If you've been investing long enough, you've seen this movie before. A charismatic CEO with a track record of bold bets doubles down on the Next Big Thing using leverage. Sometimes it works. Sometimes you get WeWork.
SoftBank just secured a $40 billion loan to pump more money into OpenAI, according to Reuters. That's not a typo—forty billion dollars, borrowed, to bet on artificial intelligence. And if you're a tech investor wondering whether we're at peak AI bubble, well, this should tell you something.
Let me be clear: OpenAI is a legitimate company building real technology that's already changing how businesses operate. But borrowing tens of billions to invest in a private company that's burning cash faster than it can raise it? That's the kind of move that either looks genius in hindsight or becomes a cautionary tale in business school.
The WeWork Parallel
SoftBank's playbook hasn't changed much since Masayoshi Son poured billions into WeWork. Find a hyped company, write massive checks, hope the valuation keeps climbing. WeWork was supposed to revolutionize real estate. Instead, it nearly bankrupted SoftBank's Vision Fund and became a punchline about financial excess.

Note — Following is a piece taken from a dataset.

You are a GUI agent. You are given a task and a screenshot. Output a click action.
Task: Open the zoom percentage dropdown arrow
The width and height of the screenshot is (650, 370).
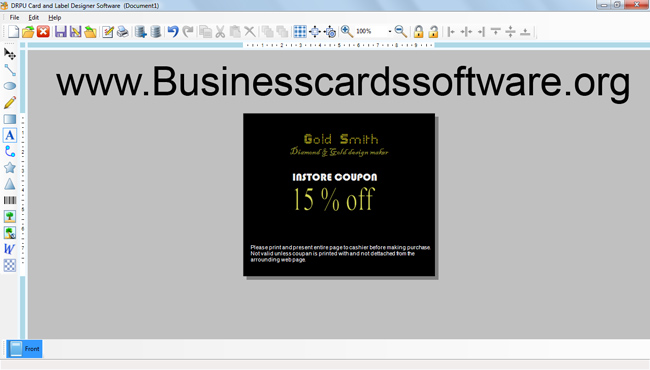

The difference this time? AI actually works. OpenAI's ChatGPT has real users, real revenue, and real applications across industries. But "real" doesn't mean "worth whatever valuation the last funding round says it's worth." And it definitely doesn't mean taking on $40 billion in debt to chase returns.
What This Means for Your Portfolio
If you own tech stocks—especially the mega-cap names investing heavily in AI—you should be asking yourself: are we in a sustainable growth phase, or are we watching smart money make dumb decisions?
Here's what concerns me. When you see this level of leveraged speculation, it's usually a sign that easy money is getting harder to find. SoftBank isn't using spare cash from profitable operations. They're borrowing at scale because they believe AI valuations will keep climbing faster than their interest payments.
That works great until it doesn't. And when leverage unwinds in tech, it unwinds fast. Remember the dot-com bubble? Plenty of those companies were building real technology too. The problem wasn't the technology—it was the valuations and the debt.